All the excitement of New Year’s Eve has died down. Now, that you’re not bolstered by champagne and the exhilaration of a fresh start, you’re afraid that you can’t commit to the big resolution that you made. Before you throw in the towel, you should read this to figure out how to stick to your resolution.
You’re not the only person who gets down in the dumps about their resolutions only a few weeks after making them. It’s an all-too-popular problem. Statistics show that an estimated 80% of New Year’s resolutions fail by mid-February, only lasting for a month and a half.
Why do they fail? It’s often because people set themselves up for failure in several ways:
- They don’t ask for professional help
- They consider it a chore, not an aspiration
- They don’t use a support system
It’s possible to stick to a resolution when you make the right moves.
Resolution: Getting out of Debt
Accomplishing most financial goals will be hard but getting out of debt is its own special challenge. Trying to do it all alone is setting yourself up to fail. You need a professional’s expertise.
If you’re hoping to chip away at that mountain, you should seek out a licensed insolvency trustee. Insolvency trustees help people get through serious debt and bounce back from bankruptcy so that they reach financial stability. Whether you’re looking for credit counselling, debt management or a consumer proposal, they can guide you through it.
Resolution: Getting Fit
People often sign up for gym memberships in January in hopes that they will go to the gym and finally get fit. But, if you don’t like the routine of running on the treadmill or lifting weights, you’re not going to be motivated to pack up your athletic gear and squeeze in workouts during a busy week.
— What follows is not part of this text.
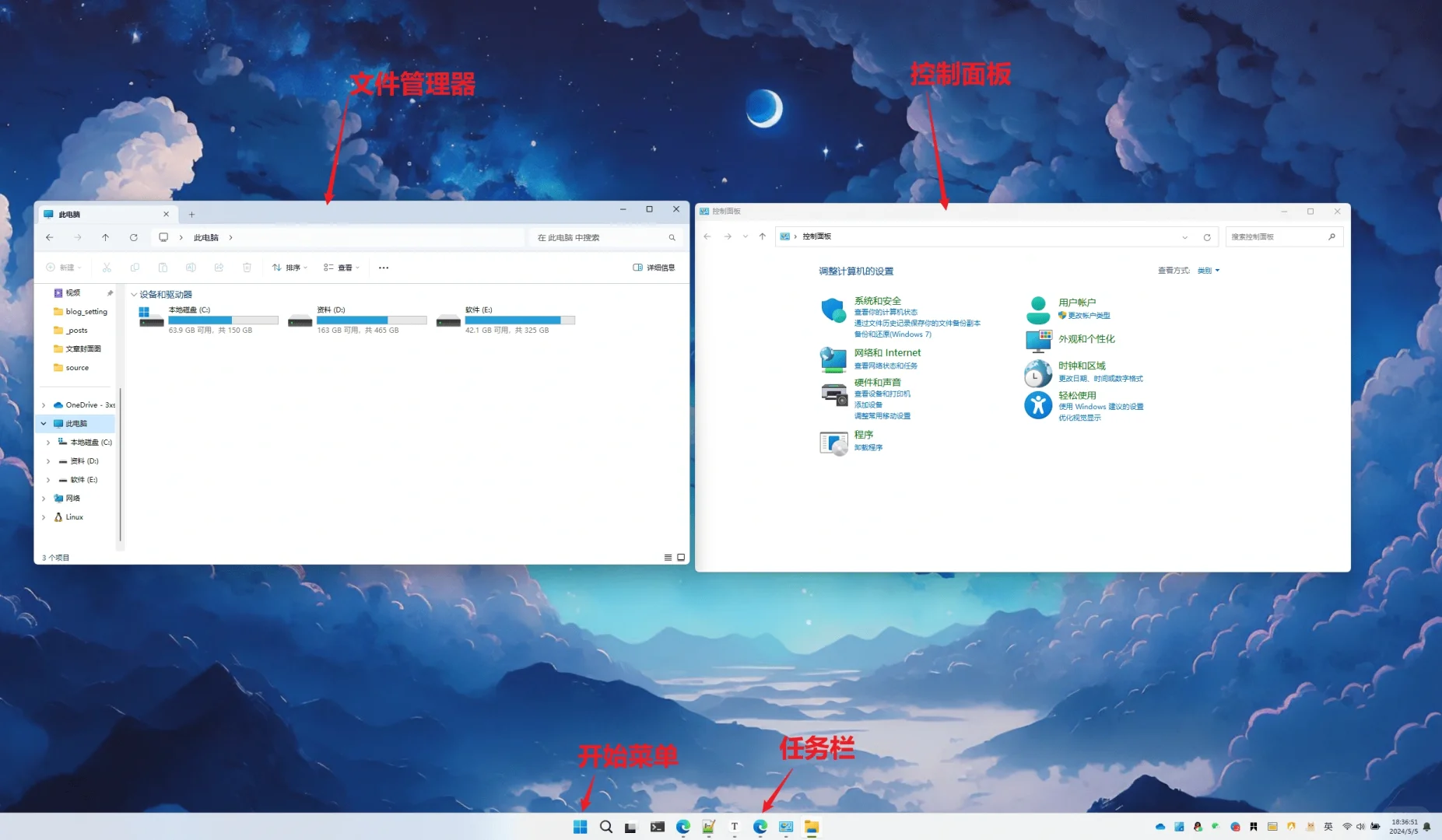1442x840 pixels.
Task: Select the Cut icon in File Explorer toolbar
Action: 107,268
The problem is that you’re turning your resolution into a difficult chore. You’re forcing yourself to do something unpleasant, instead of encouraging yourself to do something rewarding. It’s much easier to stick to your resolution when you’re enjoying yourself. So, commit to joining an exercise class that’s exciting like indoor rock climbing or swing dance lessons.
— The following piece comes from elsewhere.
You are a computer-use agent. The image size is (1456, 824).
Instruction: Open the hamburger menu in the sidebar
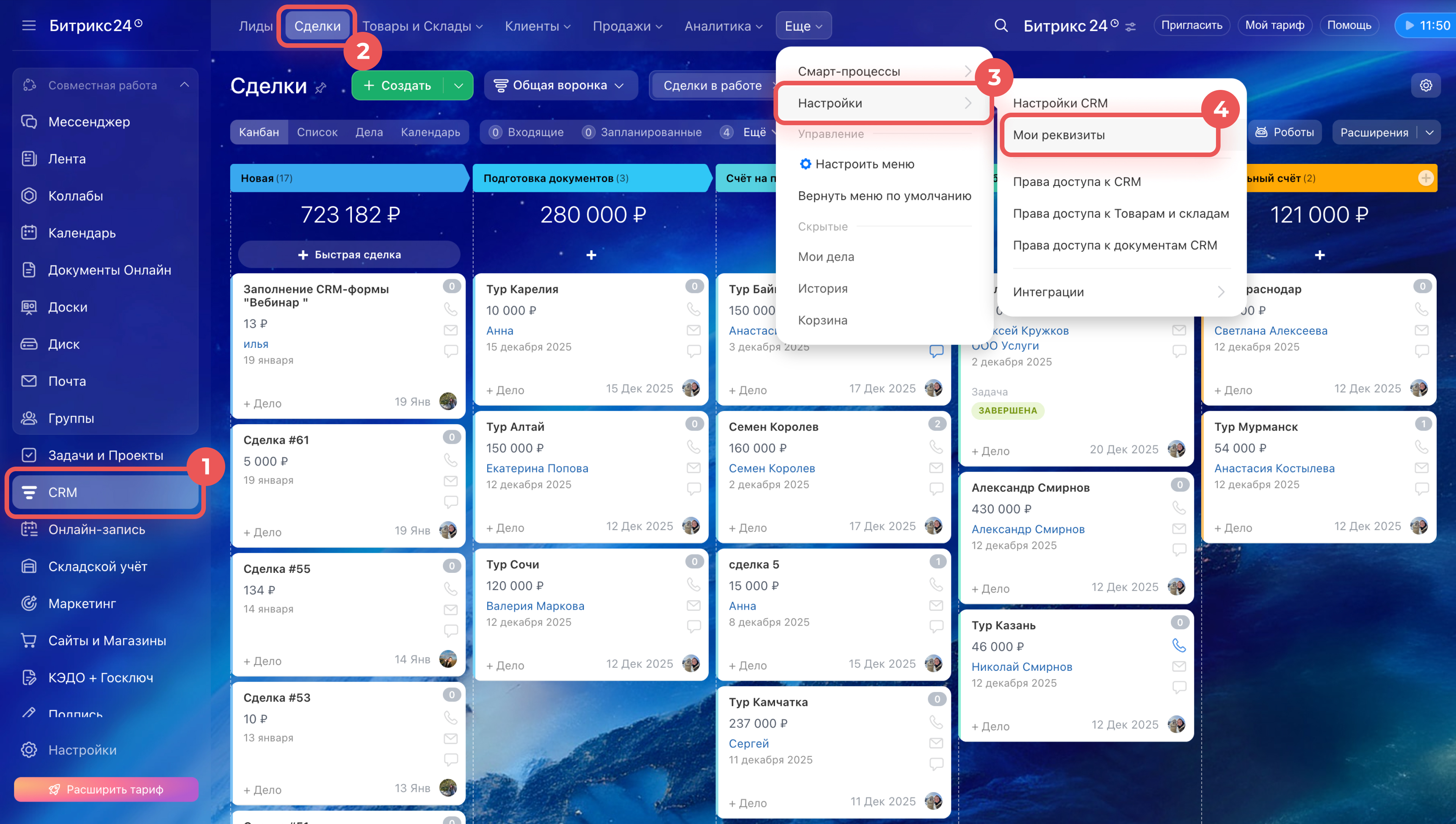click(x=29, y=25)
These are some more activities that will keep you happy and boost your fitness:
- Barre classes
- Ice skating
Resolution: Read More
If you’re not a habitual reader, it can be difficult to keep your nose in a book for too long, especially when you’re taking on an ambitious challenge like 52 books a year — or even 100 books a year. So, how can you stick to the resolution? Get a support system.
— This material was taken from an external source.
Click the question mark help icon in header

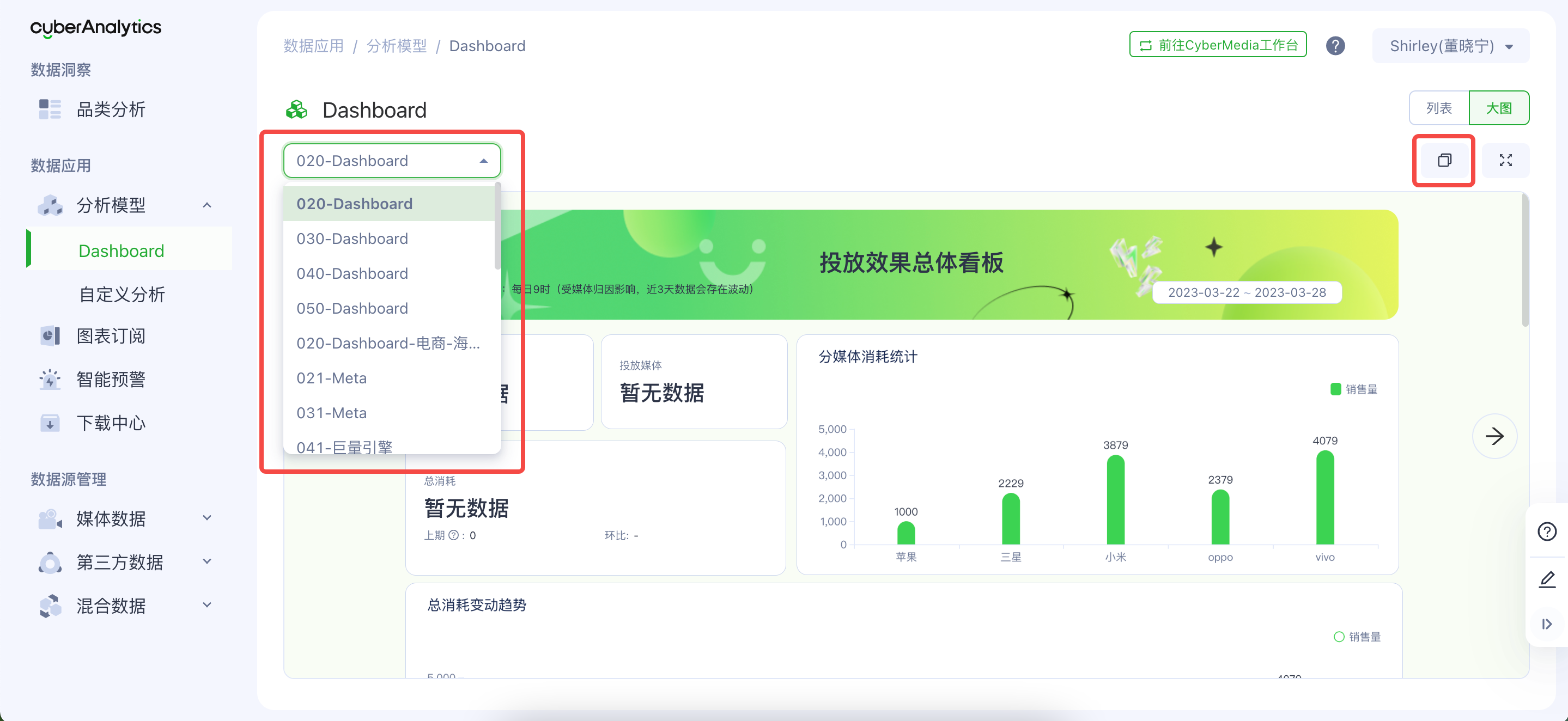pyautogui.click(x=1335, y=46)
Join a book club. Then, you won’t be just reading for yourself. You’ll be reading to be a part of a group. The move will hold you accountable to your goals and get you to bond with likeminded people. If you’re shy, you can join a silent book club — this is where people gather together to read quietly in the same room.
The statistics about New Year’s resolutions are discouraging, but it doesn’t mean that your goals are going to fall to pieces. When you follow the right strategy, you’ll be surprised that the resolution lasts longer than a few weeks and eventually succeeds.